Note that we assign a unique “gretel_id” for every record you send us. In synchronous mode, the ID is returned along with all completed data. When you use the asynchronous API, you only receive the ID back and the labeled data is available in your project stream.
We also provide metadata information on a per-field basis. As you can see, in this record (and several others) it appears the “desc” field has a lot of free-form text which can easily contain sensitive information. Any fields that have entities detected will have a “ner” key and an array of label objects. Once this metadata is created, you can plug into our Transformer SDK, use our rule-engine Docker container to do specific routing based on detected entities, or build your own workflows.

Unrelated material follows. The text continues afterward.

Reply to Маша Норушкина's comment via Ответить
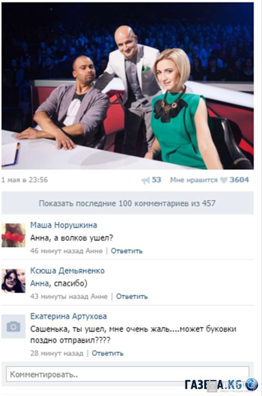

Looking closer at the label object structure:
- text: The actual data that was matched
- start: The starting index offset in the string that contains the entity.

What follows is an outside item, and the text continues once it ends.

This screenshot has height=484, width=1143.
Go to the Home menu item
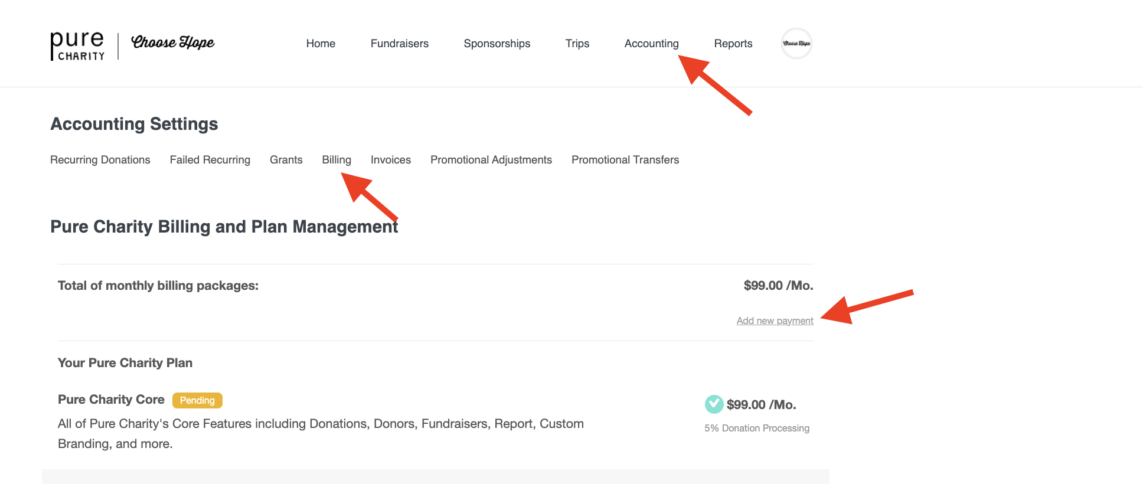pyautogui.click(x=321, y=44)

- end: The ending index offset in the string that contains the entity.
- label: A unique label, managed by Gretel, that describes this entity. We maintain a catalog of these labels and each entity will have one.
- source: This is a unique name for the backend service which discovered the entity. If the same entity is matched by multiple sources (for example both Spacy and a Regex) then there will be separate label objects for each.
- score: Depending on the detector, we assign a score between 0 and 1 to indicate a confidence level. Because we are optimized for working with semi-structured data, we will use field names to help infer detections which leads to higher scores. Lower scores are for detections that may not have any context from the field name.
If you followed our example closely, you may have realized that as a result of our data labeling, we discovered personally identifiable information in this public data set. To our surprise, we noticed a handful of specific identifiers, like email addresses and phone numbers, when labeling the data. At first, we had assumed they were redacted and substituted with fake surrogate data. Ultimately, the Gretel data labeling service discovered 27 records containing email addresses, first and last names, and phone numbers.
We take privacy very seriously, so we immediately notified Lending Club of our discovery and have been working with their security team to remediate personal information in their public datasets. But had this data been scanned by Gretel originally, these records could have been properly sanitized, fields dropped (like the verbose “desc” field), or the entire record dropped before releasing publicly.